Source excerpt:
So … we now know that Gwen Stefani finally gave birth to her second child yesterday here in SoCal, that she birthed another son and decided to name him Zuma Nesta Rock … and now, the speculation as to the “why” begins, at least, until either Gwen or hubby Gavin Rossdale decide to enlighten us. At first, I assumed that Zuma meant that she gave birth to a baby girl. Pink reader Sajel sent me a link that confirms Zuma is, traditionally, considered a female name … but what about the rest of the newborn baby’s name … what gives?

What’s in a name? For Gwen Stefani’s newborn, Zuma Nesta Rock – plenty. Take the unique first name: Computer game aficionados may remember Zuma, a popular 2004 video game from PopCap Games. Zuma required players to remove balls rolling around the computer screen by firing a colored ball at them before they filled up the screen. A more likely name inspiration? Malibu’s famous Zuma Beach, a favorite destination for parents Gwen Stefani, Gavin Rossdale and big brother Kingston. The beach, famous for its surfable waves, was the inspiration for Neil Young’s album Zuma, making the locale a bona-fide musical landmark. And then there’s Nesta, Zuma’s middle name. Gwen and Gavin, avid Bob Marley fans, probably took a cue from the late singer’s middle name, which was also Nesta. Marley’s home base of Kingston, Jamaica, was an inspiration for big brother Kingston Rossdale’s name, so it seems Marley themes are popular in the Stefani-Rossdale household. Zuma’s second middle name, Rock, might be a nod to Rock Steady, the third studio album from Stefani’s band No Doubt. Rock Steady was primarily recorded in Jamaica and featured a reggae-heavy sound, rounding out the Bob Marley love for the musical clan.

[Word and element location data]
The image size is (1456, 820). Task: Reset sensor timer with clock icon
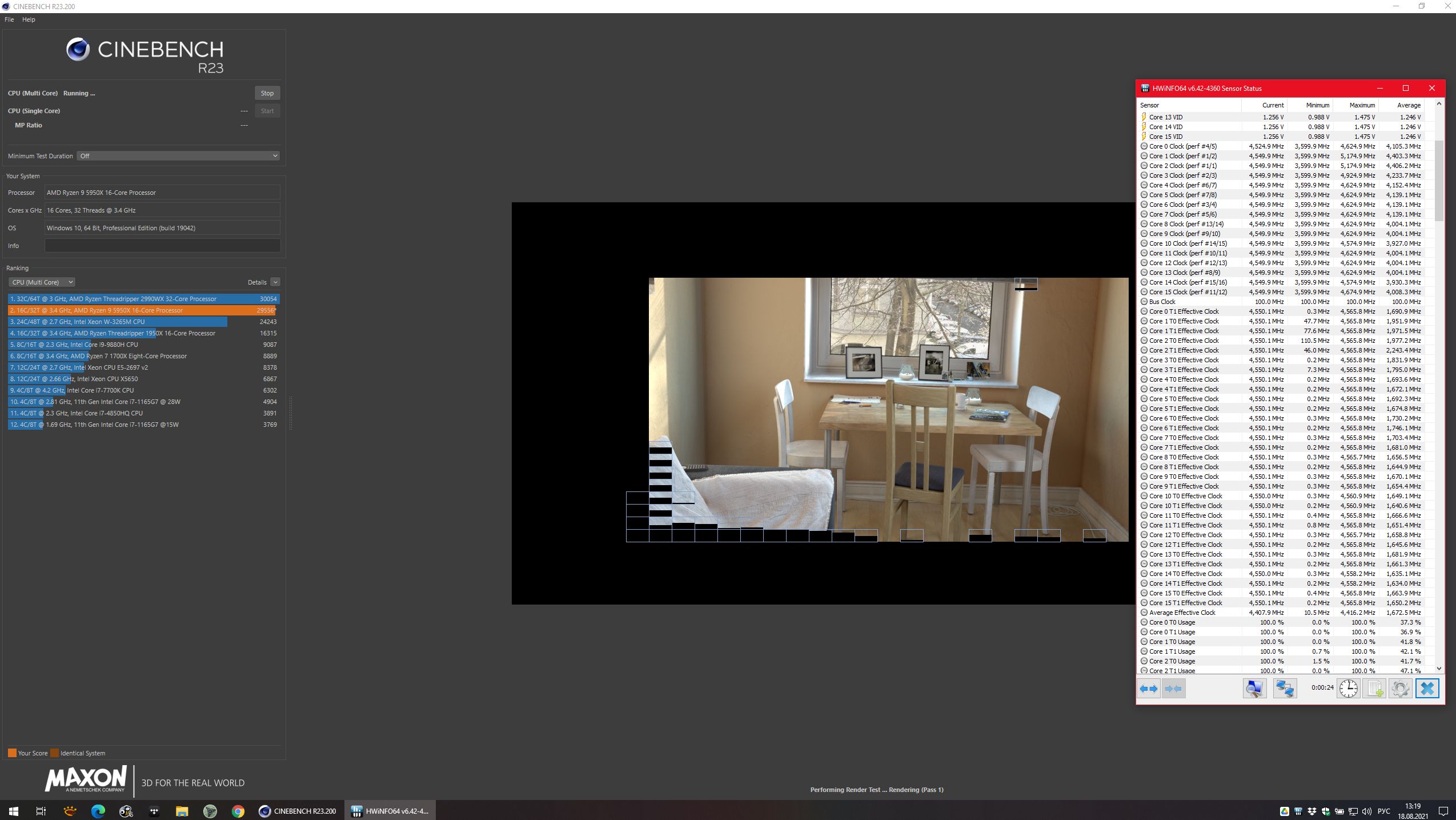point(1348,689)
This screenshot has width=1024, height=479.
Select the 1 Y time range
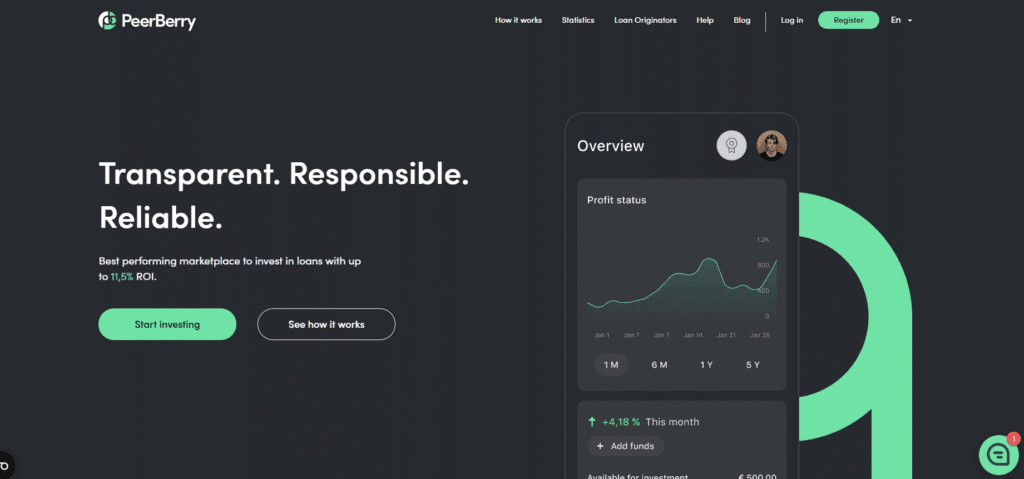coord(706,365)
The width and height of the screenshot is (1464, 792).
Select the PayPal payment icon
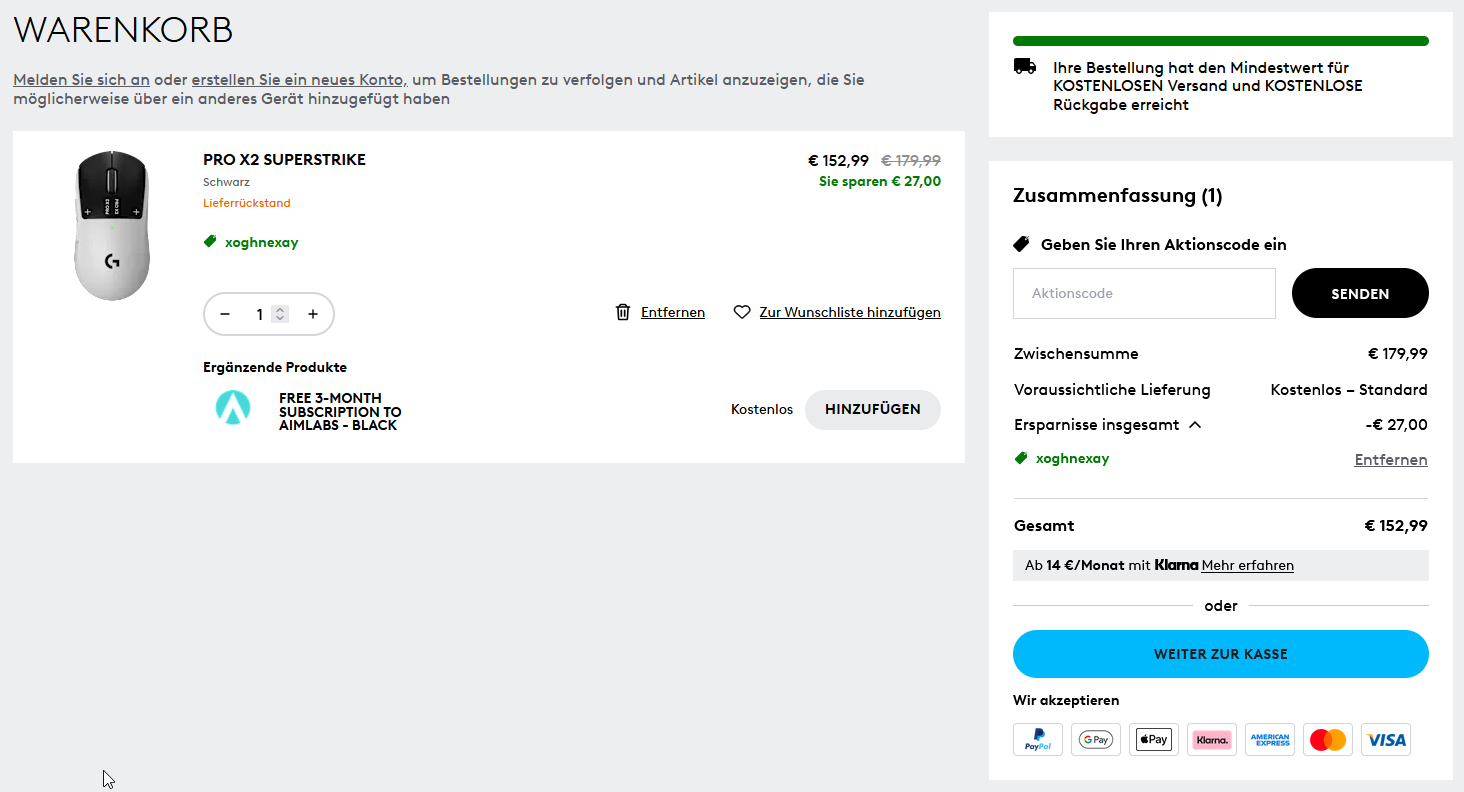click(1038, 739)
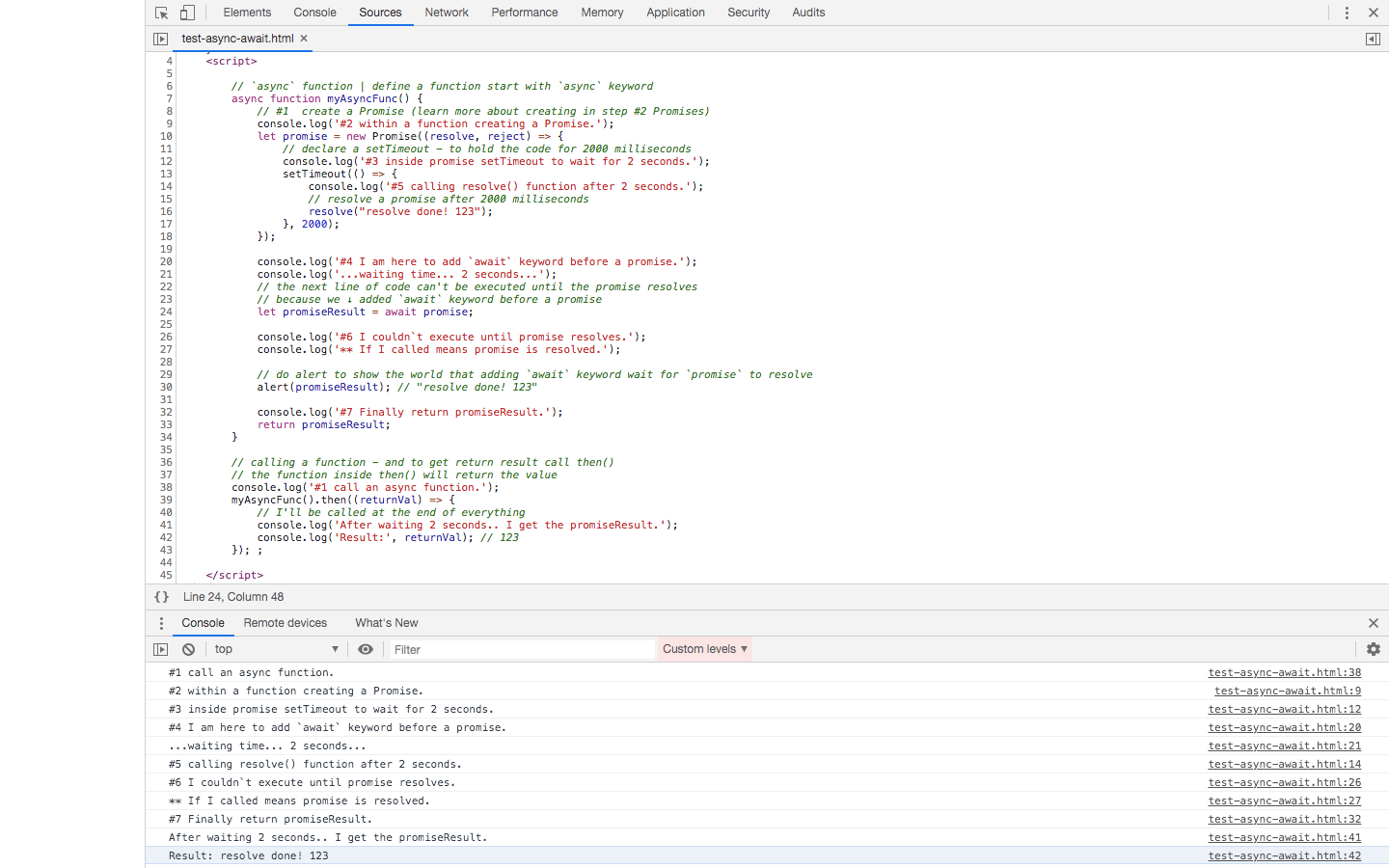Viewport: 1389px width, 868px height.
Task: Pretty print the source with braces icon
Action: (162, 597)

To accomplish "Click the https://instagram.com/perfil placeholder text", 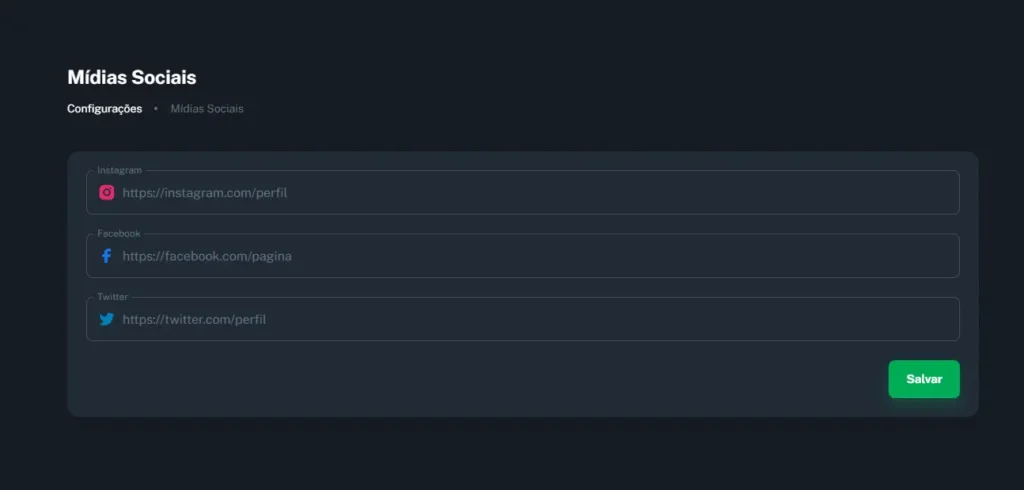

Short problem 1:
Reproduce the baby-name article verbatim from "So … we now" to "name … what gives?".
Short problem 2:
Continue the baby-name article from the point at which it ends.

Task result 1:
So … we now know that Gwen Stefani finally gave birth to her second child yesterday here in SoCal, that she birthed another son and decided to name him Zuma Nesta Rock … and now, the speculation as to the “why” begins, at least, until either Gwen or hubby Gavin Rossdale decide to enlighten us. At first, I assumed that Zuma meant that she gave birth to a baby girl. Pink reader Sajel sent me a link that confirms Zuma is, traditionally, considered a female name … but what about the rest of the newborn baby’s name … what gives?

Task result 2:
Lord. Well, as far as baby names go, Zuma Nesta Rock‘s isn’t the strangest … I think that distinction still belongs to actor Jason Lee‘s son Pilot Inspektor Riesgraf. It’s not even the most absurd baby name that I’ve heard of lately … I would have to say that Matthew McConaughey‘s older brother Rooster McConaughey (who has wacky name of his own, but doesn’t really count since it’s a nickname) naming his son Miller Lyte wins that contest. Even still, I can’t help but think that little Zima … sorry, Zuma is gonna have a lifetime of razzing coming his way. I just hope the kid learns how to defend himself early on … something tells me that his fair older brother, Kingston James McGregor, might not be that great of a protector. So … what do y’all think about this baby name?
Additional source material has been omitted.